• _What the exercise asks_: Lay out the lines of the items as a JSON list of strings, one string per line with blank lines omitted, covering only the line that contains "Given: Click the インストールを完了しました button" through the line that contains "(x=27, y=230)", both included.

Raw items:
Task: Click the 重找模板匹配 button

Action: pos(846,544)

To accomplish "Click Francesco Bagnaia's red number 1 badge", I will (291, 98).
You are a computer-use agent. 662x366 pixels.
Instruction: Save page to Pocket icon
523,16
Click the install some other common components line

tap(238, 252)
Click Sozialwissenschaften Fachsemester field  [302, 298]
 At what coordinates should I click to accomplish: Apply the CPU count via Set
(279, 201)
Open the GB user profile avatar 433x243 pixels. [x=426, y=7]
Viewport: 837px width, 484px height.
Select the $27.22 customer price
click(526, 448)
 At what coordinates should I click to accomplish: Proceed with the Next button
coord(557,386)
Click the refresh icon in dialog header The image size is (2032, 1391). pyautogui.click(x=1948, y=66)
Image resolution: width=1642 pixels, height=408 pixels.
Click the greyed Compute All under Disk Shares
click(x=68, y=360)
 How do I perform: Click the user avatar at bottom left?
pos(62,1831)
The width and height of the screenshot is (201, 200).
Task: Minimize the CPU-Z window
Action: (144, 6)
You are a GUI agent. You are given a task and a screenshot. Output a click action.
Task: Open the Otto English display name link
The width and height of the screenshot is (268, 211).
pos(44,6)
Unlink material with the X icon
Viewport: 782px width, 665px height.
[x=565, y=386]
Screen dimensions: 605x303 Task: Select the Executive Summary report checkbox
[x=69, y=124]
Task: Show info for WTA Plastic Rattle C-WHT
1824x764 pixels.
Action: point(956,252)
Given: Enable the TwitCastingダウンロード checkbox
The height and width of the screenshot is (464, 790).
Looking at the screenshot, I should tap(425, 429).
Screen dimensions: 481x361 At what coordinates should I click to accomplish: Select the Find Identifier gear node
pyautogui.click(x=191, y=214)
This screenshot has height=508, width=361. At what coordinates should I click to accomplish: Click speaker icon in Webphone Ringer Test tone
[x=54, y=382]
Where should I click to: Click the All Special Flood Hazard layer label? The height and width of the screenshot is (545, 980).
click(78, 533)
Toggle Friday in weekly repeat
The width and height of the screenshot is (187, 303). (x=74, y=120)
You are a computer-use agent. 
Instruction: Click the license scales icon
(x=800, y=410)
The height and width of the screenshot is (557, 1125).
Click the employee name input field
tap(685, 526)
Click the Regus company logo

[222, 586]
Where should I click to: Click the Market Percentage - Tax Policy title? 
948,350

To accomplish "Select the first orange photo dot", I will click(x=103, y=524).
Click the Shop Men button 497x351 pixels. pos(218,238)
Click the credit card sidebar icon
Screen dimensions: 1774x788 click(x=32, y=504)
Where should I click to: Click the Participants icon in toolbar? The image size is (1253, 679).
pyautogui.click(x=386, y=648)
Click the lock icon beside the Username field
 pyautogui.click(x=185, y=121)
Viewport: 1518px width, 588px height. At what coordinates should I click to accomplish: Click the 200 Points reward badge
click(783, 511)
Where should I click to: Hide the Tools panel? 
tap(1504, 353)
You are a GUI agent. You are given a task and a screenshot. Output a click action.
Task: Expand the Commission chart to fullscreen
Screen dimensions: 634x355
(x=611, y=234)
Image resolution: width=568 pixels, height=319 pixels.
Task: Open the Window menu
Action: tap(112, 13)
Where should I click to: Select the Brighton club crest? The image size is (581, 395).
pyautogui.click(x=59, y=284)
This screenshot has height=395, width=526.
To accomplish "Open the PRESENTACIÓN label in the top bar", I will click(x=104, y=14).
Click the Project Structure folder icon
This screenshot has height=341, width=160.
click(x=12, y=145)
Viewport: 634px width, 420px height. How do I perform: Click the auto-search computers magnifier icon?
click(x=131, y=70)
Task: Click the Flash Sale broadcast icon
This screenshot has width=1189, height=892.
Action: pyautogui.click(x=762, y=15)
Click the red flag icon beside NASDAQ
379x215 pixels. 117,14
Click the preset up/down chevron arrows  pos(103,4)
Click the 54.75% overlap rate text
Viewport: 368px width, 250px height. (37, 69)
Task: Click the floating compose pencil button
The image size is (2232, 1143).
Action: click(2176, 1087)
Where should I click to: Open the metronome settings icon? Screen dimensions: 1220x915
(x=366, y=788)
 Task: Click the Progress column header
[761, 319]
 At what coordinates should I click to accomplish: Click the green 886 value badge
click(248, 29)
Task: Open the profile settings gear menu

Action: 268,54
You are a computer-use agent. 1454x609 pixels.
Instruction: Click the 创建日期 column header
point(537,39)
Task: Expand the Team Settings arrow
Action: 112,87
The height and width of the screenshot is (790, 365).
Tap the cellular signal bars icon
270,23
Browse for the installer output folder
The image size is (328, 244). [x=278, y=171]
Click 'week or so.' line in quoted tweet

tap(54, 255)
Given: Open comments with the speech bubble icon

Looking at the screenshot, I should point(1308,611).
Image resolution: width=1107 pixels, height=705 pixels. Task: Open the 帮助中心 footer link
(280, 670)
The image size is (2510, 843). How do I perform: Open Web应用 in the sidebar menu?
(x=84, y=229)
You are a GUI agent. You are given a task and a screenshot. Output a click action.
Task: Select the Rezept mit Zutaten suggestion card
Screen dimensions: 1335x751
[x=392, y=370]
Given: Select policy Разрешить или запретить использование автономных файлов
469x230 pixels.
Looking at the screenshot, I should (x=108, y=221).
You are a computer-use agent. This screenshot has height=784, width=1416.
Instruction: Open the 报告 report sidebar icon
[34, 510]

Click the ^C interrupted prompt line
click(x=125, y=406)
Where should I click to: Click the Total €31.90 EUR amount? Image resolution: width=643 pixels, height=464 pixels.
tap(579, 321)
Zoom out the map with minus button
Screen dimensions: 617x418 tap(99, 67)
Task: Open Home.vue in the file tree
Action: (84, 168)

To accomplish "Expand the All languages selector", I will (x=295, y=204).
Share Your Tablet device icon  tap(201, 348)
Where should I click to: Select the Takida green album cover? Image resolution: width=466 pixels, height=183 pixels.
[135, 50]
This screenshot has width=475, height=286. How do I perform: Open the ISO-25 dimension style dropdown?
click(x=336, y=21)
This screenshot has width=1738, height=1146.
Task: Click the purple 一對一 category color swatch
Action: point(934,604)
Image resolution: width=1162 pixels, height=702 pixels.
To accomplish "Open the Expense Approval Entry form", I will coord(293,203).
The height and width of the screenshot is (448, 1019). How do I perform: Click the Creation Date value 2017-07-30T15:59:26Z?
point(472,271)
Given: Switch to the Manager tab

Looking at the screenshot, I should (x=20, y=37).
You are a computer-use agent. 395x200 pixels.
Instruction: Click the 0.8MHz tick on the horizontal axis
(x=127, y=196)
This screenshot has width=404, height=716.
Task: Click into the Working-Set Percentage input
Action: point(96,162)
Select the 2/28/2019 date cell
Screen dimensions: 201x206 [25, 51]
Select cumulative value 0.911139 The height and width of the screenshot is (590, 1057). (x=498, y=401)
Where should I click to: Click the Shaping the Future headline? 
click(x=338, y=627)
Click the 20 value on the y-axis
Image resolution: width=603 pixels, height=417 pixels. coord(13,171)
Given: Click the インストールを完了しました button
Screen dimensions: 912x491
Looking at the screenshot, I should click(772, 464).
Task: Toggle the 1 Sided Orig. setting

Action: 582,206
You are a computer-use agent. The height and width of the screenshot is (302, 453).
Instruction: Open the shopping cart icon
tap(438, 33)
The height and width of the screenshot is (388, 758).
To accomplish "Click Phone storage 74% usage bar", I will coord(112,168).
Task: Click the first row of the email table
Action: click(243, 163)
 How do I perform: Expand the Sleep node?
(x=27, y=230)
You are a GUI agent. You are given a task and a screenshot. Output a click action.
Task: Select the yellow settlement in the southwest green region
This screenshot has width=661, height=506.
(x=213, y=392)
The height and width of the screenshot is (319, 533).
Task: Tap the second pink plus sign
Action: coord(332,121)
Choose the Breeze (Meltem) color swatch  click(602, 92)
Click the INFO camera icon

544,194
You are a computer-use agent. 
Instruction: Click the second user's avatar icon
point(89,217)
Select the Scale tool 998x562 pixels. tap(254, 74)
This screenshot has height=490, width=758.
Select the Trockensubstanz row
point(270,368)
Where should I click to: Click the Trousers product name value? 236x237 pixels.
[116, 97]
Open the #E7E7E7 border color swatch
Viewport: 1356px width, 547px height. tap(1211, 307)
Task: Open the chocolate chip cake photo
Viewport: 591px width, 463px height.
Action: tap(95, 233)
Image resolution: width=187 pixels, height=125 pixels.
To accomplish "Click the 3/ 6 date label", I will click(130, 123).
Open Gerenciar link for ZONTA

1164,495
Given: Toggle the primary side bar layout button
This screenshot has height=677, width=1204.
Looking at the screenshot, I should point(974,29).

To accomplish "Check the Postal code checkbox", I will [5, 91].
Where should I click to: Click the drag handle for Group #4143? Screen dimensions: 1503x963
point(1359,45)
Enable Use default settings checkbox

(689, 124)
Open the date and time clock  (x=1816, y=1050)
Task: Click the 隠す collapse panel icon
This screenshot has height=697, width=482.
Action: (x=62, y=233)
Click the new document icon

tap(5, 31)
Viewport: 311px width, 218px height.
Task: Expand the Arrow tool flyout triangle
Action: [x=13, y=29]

• _Reply to the exercise_:
[
  "Given: Click the インストールを完了しました button",
  "Screen dimensions: 912x491",
  "Looking at the screenshot, I should click(772, 464).",
  "Task: Toggle the 1 Sided Orig. setting",
  "Action: 582,206",
  "You are a computer-use agent. The height and width of the screenshot is (302, 453).",
  "Instruction: Open the shopping cart icon",
  "tap(438, 33)",
  "The height and width of the screenshot is (388, 758).",
  "To accomplish \"Click Phone storage 74% usage bar\", I will coord(112,168).",
  "Task: Click the first row of the email table",
  "Action: click(243, 163)",
  " How do I perform: Expand the Sleep node?",
  "(x=27, y=230)"
]